Буксир трудился в полусотне метров впереди, взбивая светлеющую косынку пены за полукруглой низкой кормой. Расчет бакового орудия стыл внизу шестью темными столбиками, и выражали те столбики хозяйственную и деловитую готовность сотворить с проплывающим мимо городом то, что будет приказано с высоты мостика. Ощущение своей власти над окружающим и досягаемым миром, беззащитно спящим в иллюзии наглого могущества – придавало людям звенящую значимость. Атмосфера этой значимости продолговатым обтекаемым контуром покрывала движущийся корабль.
Разведенный мост приближался, раздвигая освещенную картинку своего открытого подбрюшья под вздетым пролетом. Силуэт буксира плавно задвигался в этот выхваченный яркими лампами кусочек сухопутного пейзажа.
– Ноль два часа тридцать девять минут, «Мощный», прохожу вверх Литейный, – доложила рубка буксира в речную диспетчерскую, и стоящая на той же переговорной волне ультракоротковолновая рация в рубке «Авроры» с характерным летящим искажением продублировала доклад.
– Не препятствовать, – хмыкнул Ольховский, ненужными словами стравливая излишек напряжения, как клапаном.
– «Мощный», вас понял, – отозвалась диспетчерская из невидимого потрескивающего далека, существующего только в области звуков и однако связанного с реальностью, как бряканье цепи за забором связано со сторожевым псом.
Электрические блики заскользили по осклизлому зеленью граниту быков, уходящих назад. Срезанная плоскость моста, в послойном сечении асфальтовых покрытий и стальных двутавровых перекрестий, проходила слева над головами. А справа накрывали и прихлопывали небо механические внутренности и огромные облупленные заклепки поднятого пролета, нереального и страшноватого, как квартал мира, построенного в вертикальном измерении.

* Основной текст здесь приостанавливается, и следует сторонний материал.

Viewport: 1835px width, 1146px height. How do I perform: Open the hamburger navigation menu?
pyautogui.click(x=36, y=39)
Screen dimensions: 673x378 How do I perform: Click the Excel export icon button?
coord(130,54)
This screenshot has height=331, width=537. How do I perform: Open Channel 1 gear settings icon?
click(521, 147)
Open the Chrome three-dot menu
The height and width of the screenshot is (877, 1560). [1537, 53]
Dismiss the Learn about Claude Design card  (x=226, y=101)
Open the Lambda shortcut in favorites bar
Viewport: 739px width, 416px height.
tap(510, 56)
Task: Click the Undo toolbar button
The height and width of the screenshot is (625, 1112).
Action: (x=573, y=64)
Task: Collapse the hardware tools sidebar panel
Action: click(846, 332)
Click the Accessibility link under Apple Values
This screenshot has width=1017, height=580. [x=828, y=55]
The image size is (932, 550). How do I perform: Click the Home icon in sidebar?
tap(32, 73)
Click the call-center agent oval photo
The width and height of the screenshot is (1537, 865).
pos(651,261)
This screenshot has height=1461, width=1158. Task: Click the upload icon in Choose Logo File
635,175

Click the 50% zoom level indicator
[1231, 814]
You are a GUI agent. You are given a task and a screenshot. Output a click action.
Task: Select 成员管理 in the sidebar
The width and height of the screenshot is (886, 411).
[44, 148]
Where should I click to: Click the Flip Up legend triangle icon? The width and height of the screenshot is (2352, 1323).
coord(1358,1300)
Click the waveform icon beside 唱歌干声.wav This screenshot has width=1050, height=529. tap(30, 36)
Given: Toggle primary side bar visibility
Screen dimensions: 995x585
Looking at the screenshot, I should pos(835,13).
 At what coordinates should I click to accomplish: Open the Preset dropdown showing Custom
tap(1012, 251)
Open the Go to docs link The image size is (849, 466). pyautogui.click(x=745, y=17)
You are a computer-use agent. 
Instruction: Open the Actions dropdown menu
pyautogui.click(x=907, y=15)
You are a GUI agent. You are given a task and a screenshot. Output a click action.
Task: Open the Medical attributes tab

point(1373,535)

Крейсер протянулся сквозь этот сухопутный оазис и вновь разъединился с обитаемой землей, вернувшись в естественную тьму над пустой водой.
Справа близились в косых столбах прожекторов бело-голубые башни и купола Смольного; за ними угадывался длинный корпус дворца.
– Ахнем сейчас по нему спокойно! – сказал Колчак, и в ответ фигурки внизу приблизились к орудию и пришли в движение.
– А-атставить, – негромко отреагировал Ольховский и наиграл грубым пиратским тоном: – Перевешаю, сучьи дети. – И сучьим детям, и отцу-командиру эта игра была приятна.
Далеко внизу по течению, где-то на фоне размытой подсветки Ростральных колонн, проблеснули за изгибом набережной ходовые огни поднимающегося следом за ними сухогруза. Все было мирно и спокойно.
– Никак идем помалу, – признал Колчак.
Он вышел на крыло мостика к Ольховскому, глядя назад, и тогда они увидели, как где-то в районе Дворцовой площади, заслоненной углом Большого дома, вершинами Летнего сада и ломаным силуэтом крыш, возникли и стали перемещаться отсветы какого-то движения. Заметались, то и дело перекрещиваясь, лезвия прожекторов, утыкаясь в глухое подбрюшье туч, донеслись тукающие пробочные хлопки и прерывистый тихий швейный треск, взлетела и выписала гаснущую дугу зеленая ракета.
– Это еще что за спектакль сегодня? – вопросил Колчак и переместил козырек фуражки с темени на брови, параллельно своему тарану. Ольховский методично застегнулся.
С Петропавловки скатился в воздух круглый хлопок, весьма напоминающий не столько полуденный сигнал, сколько выстрел арт-системы среднего калибра.
– Никак наводнение? – усомнился Ольховский, вглядываясь в берег.
Каменное погромыхивание удаляющегося звука исчезло, и тогда оттуда, от Дворцовой, донеслось еле различимое здесь:
– А-а-а-а-а… – Словно из сотен глоток, забиваемых ветром.
Крошечные окна Зимнего беспорядочно вспыхивали и гасли. Из-за фасада выскочил и проткал темноту плавно загибающийся книзу пунктир трассера.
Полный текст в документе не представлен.